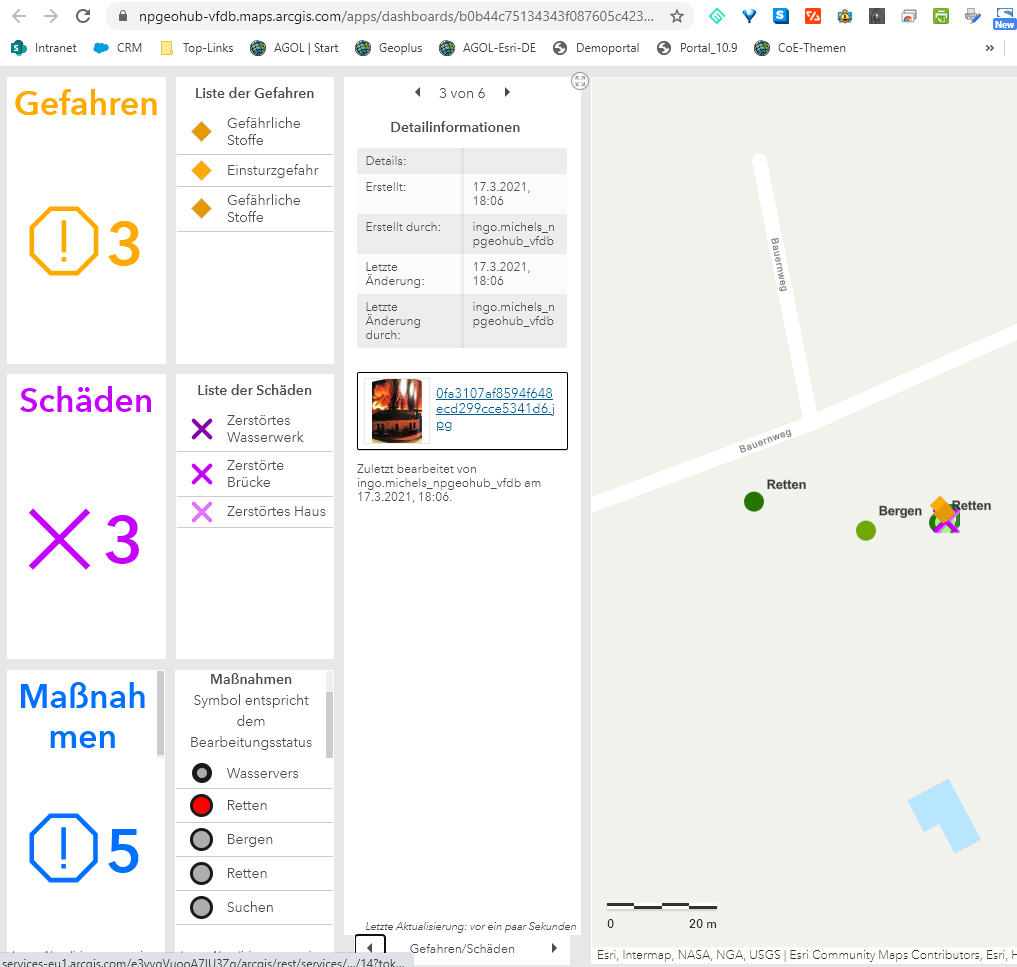Expand hidden bookmarks via the chevron

click(x=990, y=47)
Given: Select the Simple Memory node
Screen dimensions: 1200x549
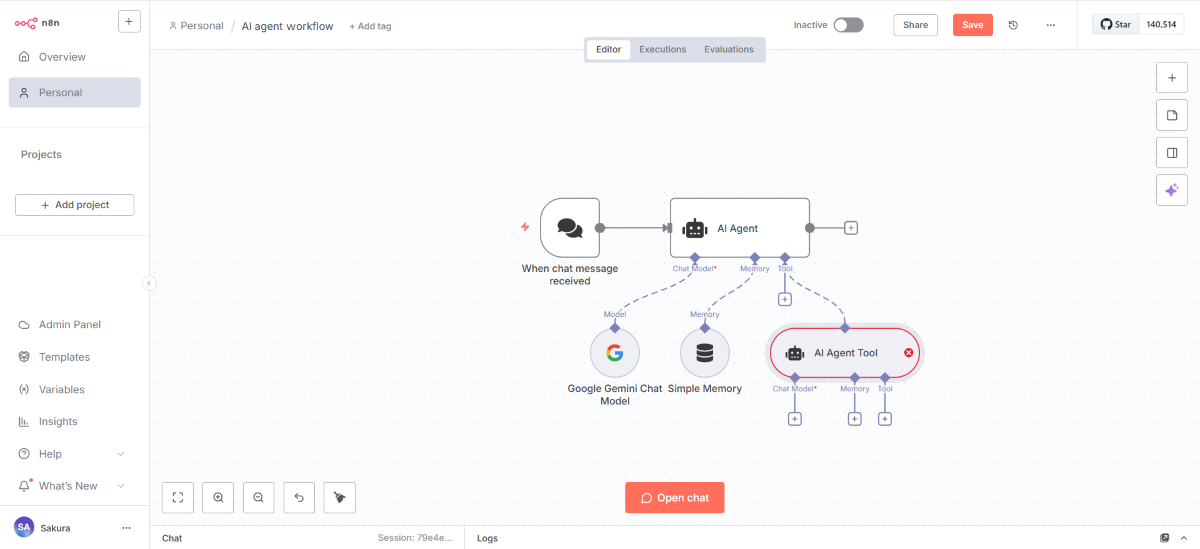Looking at the screenshot, I should [x=704, y=353].
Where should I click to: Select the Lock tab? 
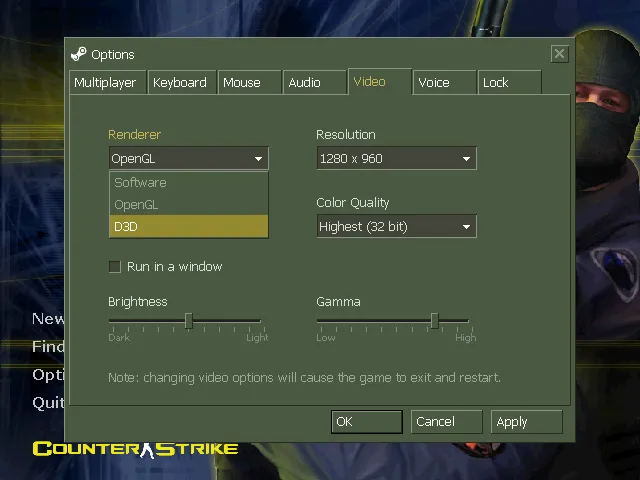click(x=496, y=83)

#### TASK STATEMENT
Retype, word for word, only the line holding "Screen dimensions: 1200x549" and the lines after it through the final line of the listing above, and leave every picture out.

#### SOLUTION FOR THIS TASK
Screen dimensions: 1200x549
Looking at the screenshot, I should [x=704, y=353].
Where should I click to: Select the Lock tab? 
click(x=496, y=83)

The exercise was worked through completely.